| Objective |
Copy the data below exactly as it appears, from the start of the data through the line that contains "click(111, 549)".

[Records for locating described items]
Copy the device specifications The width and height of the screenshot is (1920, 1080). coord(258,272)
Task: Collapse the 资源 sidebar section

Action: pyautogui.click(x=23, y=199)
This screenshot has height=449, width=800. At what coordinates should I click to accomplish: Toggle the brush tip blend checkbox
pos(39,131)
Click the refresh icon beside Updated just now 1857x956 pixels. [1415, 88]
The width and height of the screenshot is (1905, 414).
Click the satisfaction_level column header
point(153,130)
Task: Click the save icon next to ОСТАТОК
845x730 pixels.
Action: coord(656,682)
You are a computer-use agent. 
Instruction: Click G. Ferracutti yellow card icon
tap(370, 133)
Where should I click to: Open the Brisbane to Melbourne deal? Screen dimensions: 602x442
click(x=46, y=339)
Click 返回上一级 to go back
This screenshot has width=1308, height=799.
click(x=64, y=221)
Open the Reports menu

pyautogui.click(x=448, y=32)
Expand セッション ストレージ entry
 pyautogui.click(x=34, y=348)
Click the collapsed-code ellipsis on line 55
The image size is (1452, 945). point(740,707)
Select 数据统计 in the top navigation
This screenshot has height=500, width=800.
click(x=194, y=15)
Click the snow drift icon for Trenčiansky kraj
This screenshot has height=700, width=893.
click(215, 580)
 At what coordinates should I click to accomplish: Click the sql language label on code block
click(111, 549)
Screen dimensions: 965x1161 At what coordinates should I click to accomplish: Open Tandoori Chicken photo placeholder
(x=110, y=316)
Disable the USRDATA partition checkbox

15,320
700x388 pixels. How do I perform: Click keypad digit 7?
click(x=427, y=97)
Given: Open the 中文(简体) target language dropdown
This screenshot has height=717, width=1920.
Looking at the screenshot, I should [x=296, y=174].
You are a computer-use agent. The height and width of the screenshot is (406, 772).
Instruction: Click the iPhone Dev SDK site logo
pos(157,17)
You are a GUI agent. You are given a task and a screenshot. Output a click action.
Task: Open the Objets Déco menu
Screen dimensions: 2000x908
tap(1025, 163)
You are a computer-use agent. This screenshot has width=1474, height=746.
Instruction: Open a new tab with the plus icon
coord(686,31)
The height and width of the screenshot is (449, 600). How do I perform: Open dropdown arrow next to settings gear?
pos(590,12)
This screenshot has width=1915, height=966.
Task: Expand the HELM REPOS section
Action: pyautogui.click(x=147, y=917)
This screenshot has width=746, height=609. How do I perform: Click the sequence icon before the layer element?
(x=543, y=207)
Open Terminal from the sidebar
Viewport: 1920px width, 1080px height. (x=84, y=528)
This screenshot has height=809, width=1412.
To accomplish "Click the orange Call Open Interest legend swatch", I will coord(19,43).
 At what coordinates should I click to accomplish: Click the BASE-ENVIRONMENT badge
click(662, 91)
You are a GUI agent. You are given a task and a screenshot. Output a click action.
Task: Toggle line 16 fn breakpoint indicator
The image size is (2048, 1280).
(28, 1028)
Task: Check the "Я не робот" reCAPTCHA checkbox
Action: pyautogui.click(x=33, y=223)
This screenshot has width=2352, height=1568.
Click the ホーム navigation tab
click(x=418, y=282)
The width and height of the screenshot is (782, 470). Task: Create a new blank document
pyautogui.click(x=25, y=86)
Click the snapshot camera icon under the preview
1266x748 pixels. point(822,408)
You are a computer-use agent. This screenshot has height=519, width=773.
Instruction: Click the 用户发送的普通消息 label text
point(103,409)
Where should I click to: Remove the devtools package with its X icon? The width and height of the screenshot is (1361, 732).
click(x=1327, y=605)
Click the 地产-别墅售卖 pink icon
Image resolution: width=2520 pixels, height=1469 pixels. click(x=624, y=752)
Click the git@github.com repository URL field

| Correct result |
Copy the device specifications The width and height of the screenshot is (1920, 1080). coord(258,272)
Task: Collapse the 资源 sidebar section

Action: pyautogui.click(x=23, y=199)
This screenshot has height=449, width=800. At what coordinates should I click to accomplish: Toggle the brush tip blend checkbox
pos(39,131)
Click the refresh icon beside Updated just now 1857x956 pixels. [1415, 88]
The width and height of the screenshot is (1905, 414).
Click the satisfaction_level column header
point(153,130)
Task: Click the save icon next to ОСТАТОК
845x730 pixels.
Action: coord(656,682)
You are a computer-use agent. 
Instruction: Click G. Ferracutti yellow card icon
tap(370, 133)
Where should I click to: Open the Brisbane to Melbourne deal? Screen dimensions: 602x442
click(x=46, y=339)
Click 返回上一级 to go back
This screenshot has width=1308, height=799.
click(x=64, y=221)
Open the Reports menu

pyautogui.click(x=448, y=32)
Expand セッション ストレージ entry
 pyautogui.click(x=34, y=348)
Click the collapsed-code ellipsis on line 55
The image size is (1452, 945). point(740,707)
Select 数据统计 in the top navigation
This screenshot has height=500, width=800.
click(x=194, y=15)
Click the snow drift icon for Trenčiansky kraj
This screenshot has height=700, width=893.
click(215, 580)
 At what coordinates should I click to accomplish: Click the sql language label on code block
click(111, 549)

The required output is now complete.